# Starter Notebook — Flood Risk Prediction

This notebook contains runnable, well-commented examples for: downloading Sentinel samples (instructions), reading GeoTIFFs with `rasterio`, basic preprocessing (NDVI, normalization), extracting tiles, a tiny Keras training example (placeholder), and visualization (heatmap & Folium overlay). Replace placeholders with your real data paths and credentials.

In [None]:
# Basic imports and environment checks
import os
from pathlib import Path
import numpy as np
import matplotlib.pyplot as plt
from pprint import pprint

print('Python executable:', os.sys.executable)
print('Working directory:', Path.cwd())

# Helper to check optional libraries without failing the notebook
def check_libs():
    libs = ['rasterio','rioxarray','sentinelsat','tensorflow','folium']
    status = {}
    for lib in libs:
        try:
            __import__(lib)
            status[lib] = True
        except Exception as e:
            status[lib] = False
    return status

pprint(check_libs())

In [None]:
# Data directory setup — update this to your local data folder
DATA_DIR = Path('..') / 'data'
DATA_DIR.mkdir(parents=True, exist_ok=True)
print('Data dir:', DATA_DIR.resolve())

# Show a few files if present
files = list(DATA_DIR.rglob('*.*'))[:20]
print('Found files:', len(files))
for f in files[:10]:
    print('-', f.name)

if len(files)==0:
    print('No sample files found. See the Sentinel-2 example cell below to download samples or place GeoTIFFs into the data/ folder.')

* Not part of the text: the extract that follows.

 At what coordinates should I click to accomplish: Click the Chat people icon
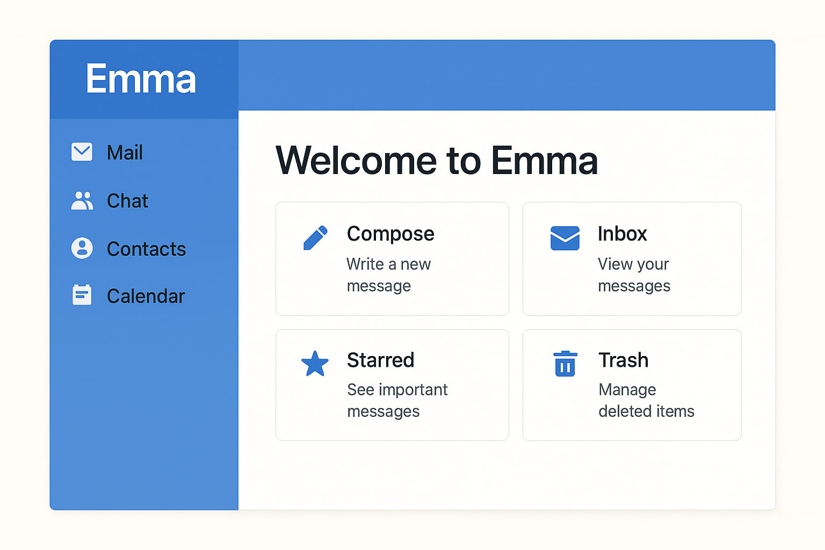(x=82, y=200)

## Sentinel-2 sample download (instructions)

Automated download requires registering at Copernicus Open Access Hub and using `sentinelsat` or the AWS Public Datasets (if available for your region). The code below is a template — fill in your credentials and query parameters. If you prefer, manually download a small region's GeoTIFFs and place them in `data/`.

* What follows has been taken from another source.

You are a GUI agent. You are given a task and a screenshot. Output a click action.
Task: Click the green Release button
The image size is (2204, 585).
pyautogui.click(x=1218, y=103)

Note: do NOT run the download cell unless you have sufficient disk and a registered account.

In [None]:
# Example sentinelsat usage (template; commented out to avoid accidental runs)
# from sentinelsat import SentinelAPI, read_geojson, geojson_to_wkt
# user = 'your-username'
# password = 'your-password'
# api = SentinelAPI(user, password, 'https://scihub.copernicus.eu/dhus')
# footprint = geojson_to_wkt(read_geojson('aoi.geojson'))
# products = api.query(footprint, date=('20220101','20220115'), platformname='Sentinel-2', cloudcoverpercentage=(0,20))
# print('Products found:', len(products))
# api.download_all(products, directory_path=str(DATA_DIR))
print('Template sentinelsat code shown (commented).')

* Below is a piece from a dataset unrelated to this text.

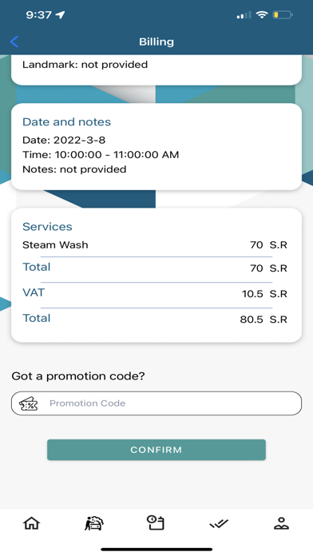
Task: Confirm the billing order
Action: [x=157, y=450]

## Read a single GeoTIFF with rasterio
The cell below tries to open the first raster-like file in `data/` and displays basic band info. This uses `rasterio` if available and falls back to a placeholder image if not.

In [None]:
# Try reading a GeoTIFF with rasterio (safe: wrapped in try/except)
sample = None
tif_files = [p for p in DATA_DIR.rglob('*.tif') if p.is_file()]
if len(tif_files)>0:
    fp = tif_files[0]
    try:
        import rasterio
        with rasterio.open(fp) as src:
            print('Raster CRS:', src.crs)
            print('Raster size (w,h):', src.width, src.height)
            bands = src.count
            print('Band count:', bands)
            arr = src.read([1,2,3])  # read first 3 bands (may be RGB or B,G,R depending on product)
            # convert to HWC for display
            img = np.moveaxis(arr, 0, -1)
            sample = img
    except Exception as e:
        print('rasterio read failed:', e)
        sample = None
else:
    print('No .tif files found in data/.')

if sample is None:
    # fallback placeholder
    sample = np.clip(np.random.rand(256,256,3),0,1)

plt.figure(figsize=(6,6))
plt.imshow(sample[:,:, :3])
plt.title('Sample (first 3 bands or placeholder)')
plt.axis('off')
plt.show()

## Compute NDVI (example)
NDVI = (NIR - RED) / (NIR + RED). For Sentinel-2, band 8 is NIR (B08) and band 4 is Red (B04) — file formats vary. Adjust indexing based on your raster's band order.

In [None]:
def compute_ndvi(nir, red, eps=1e-6):
    # nir, red: numpy arrays (H,W) or (H,W,1)
    nir = nir.astype('float32')
    red = red.astype('float32')
    ndvi = (nir - red) / (nir + red + eps)
    return ndvi

# Demo: if `img` has NIR in channel 2 and RED in channel 0 (this is just illustrative)
if sample is not None:
    try:
        # adapt the indices below to match your raster band order
        red = sample[:,:,0]
        nir = sample[:,:,2]
        ndvi = compute_ndvi(nir, red)
        plt.figure(figsize=(6,5))
        plt.imshow(ndvi, cmap='RdYlGn')
        plt.colorbar(label='NDVI')
        plt.title('NDVI (demo)')
        plt.axis('off')
        plt.show()
    except Exception as e:
        print('NDVI demo failed (band indices may be different):', e)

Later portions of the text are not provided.